Text shown:
Segment Open

This answer is for x86-64, 64-bit Linux ABI, only. All the other OSes and ABIs mentioned will be broadly similar, but different enough in the fine details that you will need to write your custom _start once for each.
You are looking for the specification of the initial process state in the "x86-64 psABI", or, to give it its full title, "System V Application Binary Interface, AMD64 Architecture Processor Supplement (With LP64 and ILP32 Programming Models)". I will reproduce figure 3.9, "Initial Process Stack", here:
Purpose Start Address Length
------------------------------------------------------------------------
Information block, including varies
argument strings, environment
strings, auxiliary information
...
------------------------------------------------------------------------
Null auxiliary vector entry 1 eightbyte
Auxiliary vector entries... 2 eightbytes each
0 eightbyte
Environment pointers... 1 eightbyte each
0 8+8*argc+%rsp eightbyte
Argument pointers... 8+%rsp argc eightbytes
Argument count %rsp eightbyte
It goes on to say that the initial registers are unspecified except
for %rsp, which is of course the stack pointer, and %rdx, which may contain "a function pointer to register with atexit".
So all the information you are looking for is already present in memory, but it hasn't been laid out according to the normal calling convention, which means you must write _start in assembly language. It is _start's responsibility to set everything up to call main with, based on the above. A minimal _start would look something like this:
_start:
xorl %ebp, %ebp # mark the deepest stack frame
# Current Linux doesn't pass an atexit function,
# so you could leave out this part of what the ABI doc says you should do
# You can't just keep the function pointer in a call-preserved register
# and call it manually, even if you know the program won't call exit
# directly, because atexit functions must be called in reverse order
# of registration; this one, if it exists, is meant to be called last.
testq %rdx, %rdx # is there "a function pointer to
je skip_atexit # register with atexit"?
movq %rdx, %rdi # if so, do it
call atexit
skip_atexit:
movq (%rsp), %rdi # load argc
leaq 8(%rsp), %rsi # calc argv (pointer to the array on the stack)
leaq 8(%rsp,%rdi,8), %rdx # calc envp (starts after the NULL terminator for argv[])
call main
movl %eax, %edi # pass return value of main to exit
call exit
hlt # should never get here
(Completely untested.)
(In case you're wondering why there's no adjustment to maintain stack pointer alignment, this is because upon a normal procedure call, 8(%rsp) is 16-byte aligned, but when _start is called, %rsp itself is 16-byte aligned. Each call instruction displaces %rsp down by eight, producing the alignment situation expected by normal compiled functions.)
A more thorough _start would do more things, such as clearing all the other registers, arranging for greater stack pointer alignment than the default if desired, calling into the C library's own initialization functions, setting up environ, initializing the state used by thread-local storage, doing something constructive with the auxiliary vector, etc.

Segment Closed

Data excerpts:

Segment Open

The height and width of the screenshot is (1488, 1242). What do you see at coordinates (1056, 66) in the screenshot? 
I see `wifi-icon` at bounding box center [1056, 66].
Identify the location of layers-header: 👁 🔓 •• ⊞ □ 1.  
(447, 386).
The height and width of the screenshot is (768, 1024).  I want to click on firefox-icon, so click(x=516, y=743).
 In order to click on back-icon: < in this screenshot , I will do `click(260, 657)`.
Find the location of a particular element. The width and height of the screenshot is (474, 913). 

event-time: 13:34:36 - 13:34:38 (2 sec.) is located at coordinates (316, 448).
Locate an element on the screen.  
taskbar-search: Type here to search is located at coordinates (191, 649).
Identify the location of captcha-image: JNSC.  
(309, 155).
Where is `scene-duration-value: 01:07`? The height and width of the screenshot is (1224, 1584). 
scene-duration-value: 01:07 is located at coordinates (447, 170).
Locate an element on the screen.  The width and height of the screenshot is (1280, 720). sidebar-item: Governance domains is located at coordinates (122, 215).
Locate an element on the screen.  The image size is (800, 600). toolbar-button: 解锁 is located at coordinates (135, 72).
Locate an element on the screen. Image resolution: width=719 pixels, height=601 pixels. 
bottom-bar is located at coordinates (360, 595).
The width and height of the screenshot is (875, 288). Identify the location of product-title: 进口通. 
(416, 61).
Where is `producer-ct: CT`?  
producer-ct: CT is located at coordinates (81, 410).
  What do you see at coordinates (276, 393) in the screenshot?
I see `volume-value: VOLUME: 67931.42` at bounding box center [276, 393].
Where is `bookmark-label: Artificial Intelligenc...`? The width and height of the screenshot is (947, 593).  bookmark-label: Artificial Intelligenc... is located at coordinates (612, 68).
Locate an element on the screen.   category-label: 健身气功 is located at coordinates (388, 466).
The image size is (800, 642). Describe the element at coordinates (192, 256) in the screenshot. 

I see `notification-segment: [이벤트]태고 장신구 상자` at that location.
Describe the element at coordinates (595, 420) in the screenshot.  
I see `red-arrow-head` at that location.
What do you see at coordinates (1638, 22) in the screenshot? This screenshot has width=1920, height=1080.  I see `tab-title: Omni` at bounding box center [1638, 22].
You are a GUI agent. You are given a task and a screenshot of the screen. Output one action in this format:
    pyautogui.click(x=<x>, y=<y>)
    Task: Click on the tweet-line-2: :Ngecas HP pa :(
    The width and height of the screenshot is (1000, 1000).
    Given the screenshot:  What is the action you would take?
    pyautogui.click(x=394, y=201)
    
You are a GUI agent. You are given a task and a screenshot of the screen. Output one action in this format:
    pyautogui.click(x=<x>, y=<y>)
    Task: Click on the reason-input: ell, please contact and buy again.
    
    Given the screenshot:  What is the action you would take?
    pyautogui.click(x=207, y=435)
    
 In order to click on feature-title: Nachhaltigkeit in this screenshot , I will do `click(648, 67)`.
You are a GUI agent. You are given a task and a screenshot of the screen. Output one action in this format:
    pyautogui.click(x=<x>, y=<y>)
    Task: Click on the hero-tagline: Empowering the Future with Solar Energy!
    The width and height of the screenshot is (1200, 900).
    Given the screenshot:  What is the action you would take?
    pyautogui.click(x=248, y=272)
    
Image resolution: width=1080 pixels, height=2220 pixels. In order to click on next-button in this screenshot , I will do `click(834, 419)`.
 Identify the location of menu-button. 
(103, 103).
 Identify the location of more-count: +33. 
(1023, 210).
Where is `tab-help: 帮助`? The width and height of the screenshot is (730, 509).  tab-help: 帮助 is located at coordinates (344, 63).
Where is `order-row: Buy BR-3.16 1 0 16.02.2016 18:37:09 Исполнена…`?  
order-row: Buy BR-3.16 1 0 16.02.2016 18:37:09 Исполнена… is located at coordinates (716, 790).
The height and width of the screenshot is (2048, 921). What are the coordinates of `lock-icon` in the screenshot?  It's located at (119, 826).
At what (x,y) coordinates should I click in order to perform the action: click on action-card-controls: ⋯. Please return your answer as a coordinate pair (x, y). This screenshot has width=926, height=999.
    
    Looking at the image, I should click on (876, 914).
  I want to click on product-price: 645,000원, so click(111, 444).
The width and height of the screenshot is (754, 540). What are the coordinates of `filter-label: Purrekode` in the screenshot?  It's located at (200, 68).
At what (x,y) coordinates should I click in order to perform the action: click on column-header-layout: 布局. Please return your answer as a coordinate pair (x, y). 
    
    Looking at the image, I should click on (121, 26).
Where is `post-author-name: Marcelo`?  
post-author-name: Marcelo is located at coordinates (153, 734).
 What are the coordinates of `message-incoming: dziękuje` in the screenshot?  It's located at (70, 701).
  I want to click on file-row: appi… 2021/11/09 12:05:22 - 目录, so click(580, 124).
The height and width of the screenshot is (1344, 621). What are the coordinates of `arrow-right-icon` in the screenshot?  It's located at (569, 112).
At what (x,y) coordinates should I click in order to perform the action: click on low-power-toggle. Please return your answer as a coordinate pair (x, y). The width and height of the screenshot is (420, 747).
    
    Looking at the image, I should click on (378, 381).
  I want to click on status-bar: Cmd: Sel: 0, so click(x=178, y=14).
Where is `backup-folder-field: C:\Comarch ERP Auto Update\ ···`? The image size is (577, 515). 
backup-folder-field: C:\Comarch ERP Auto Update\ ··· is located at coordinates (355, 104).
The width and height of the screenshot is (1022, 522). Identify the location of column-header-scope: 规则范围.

Segment Closed

Work instructions:
Translate this sentence from the text on the x86-64 initial process stack into Spanish: "So all the information you are looking for is already present in memory, but it hasn't been laid out according to the normal calling convention, which means you must write _start in assembly language." The data is unrelated to the text on the x86-64 initial process stack.

Finished exercise:
Así que toda la información que buscas ya está presente en la memoria, pero no se ha dispuesto según la convención de llamada normal, lo que significa que debes escribir _start en lenguaje ensamblador.